**Exercise material**:
- - - -

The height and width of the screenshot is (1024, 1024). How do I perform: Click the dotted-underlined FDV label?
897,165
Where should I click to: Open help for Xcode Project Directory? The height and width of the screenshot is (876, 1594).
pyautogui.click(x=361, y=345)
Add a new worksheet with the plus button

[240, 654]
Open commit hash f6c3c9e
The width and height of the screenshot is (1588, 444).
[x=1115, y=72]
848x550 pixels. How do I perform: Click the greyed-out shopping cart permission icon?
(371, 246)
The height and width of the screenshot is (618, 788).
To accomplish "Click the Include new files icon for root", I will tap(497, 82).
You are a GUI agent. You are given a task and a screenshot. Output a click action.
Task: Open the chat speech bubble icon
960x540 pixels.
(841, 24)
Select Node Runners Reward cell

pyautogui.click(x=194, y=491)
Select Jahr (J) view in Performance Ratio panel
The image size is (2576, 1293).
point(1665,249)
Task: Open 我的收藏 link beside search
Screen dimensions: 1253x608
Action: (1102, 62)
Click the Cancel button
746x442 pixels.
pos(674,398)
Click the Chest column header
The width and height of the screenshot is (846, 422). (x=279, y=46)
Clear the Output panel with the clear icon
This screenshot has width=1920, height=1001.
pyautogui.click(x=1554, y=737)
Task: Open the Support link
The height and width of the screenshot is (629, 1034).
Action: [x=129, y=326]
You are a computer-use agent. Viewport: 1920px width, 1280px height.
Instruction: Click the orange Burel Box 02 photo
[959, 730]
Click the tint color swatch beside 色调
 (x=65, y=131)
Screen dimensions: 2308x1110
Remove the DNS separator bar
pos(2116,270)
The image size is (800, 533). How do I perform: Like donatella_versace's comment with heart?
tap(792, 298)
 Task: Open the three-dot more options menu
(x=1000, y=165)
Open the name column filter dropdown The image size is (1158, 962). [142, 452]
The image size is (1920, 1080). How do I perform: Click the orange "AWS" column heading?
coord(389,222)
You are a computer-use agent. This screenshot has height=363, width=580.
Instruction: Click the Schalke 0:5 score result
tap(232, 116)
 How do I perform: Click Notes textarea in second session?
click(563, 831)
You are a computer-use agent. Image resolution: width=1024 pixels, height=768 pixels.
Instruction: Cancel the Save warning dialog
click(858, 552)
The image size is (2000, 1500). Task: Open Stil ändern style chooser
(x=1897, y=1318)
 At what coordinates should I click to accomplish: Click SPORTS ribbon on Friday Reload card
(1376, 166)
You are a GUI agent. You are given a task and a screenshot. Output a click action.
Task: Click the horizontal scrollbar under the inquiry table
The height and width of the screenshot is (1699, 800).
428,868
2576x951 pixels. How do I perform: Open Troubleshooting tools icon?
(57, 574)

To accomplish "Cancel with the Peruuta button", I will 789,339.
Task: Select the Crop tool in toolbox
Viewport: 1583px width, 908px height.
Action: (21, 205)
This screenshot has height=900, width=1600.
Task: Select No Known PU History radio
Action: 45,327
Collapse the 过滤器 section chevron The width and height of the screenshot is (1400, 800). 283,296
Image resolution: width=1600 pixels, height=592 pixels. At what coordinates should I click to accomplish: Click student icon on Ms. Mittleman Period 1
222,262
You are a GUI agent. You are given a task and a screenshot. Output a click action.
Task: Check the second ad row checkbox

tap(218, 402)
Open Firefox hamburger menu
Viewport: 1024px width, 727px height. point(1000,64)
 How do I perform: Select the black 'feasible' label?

- - - -

Extract every line of the entries above that contains the word "Select".

Select Node Runners Reward cell
Select Jahr (J) view in Performance Ratio panel
Task: Select the Crop tool in toolbox
Task: Select No Known PU History radio
 How do I perform: Select the black 'feasible' label?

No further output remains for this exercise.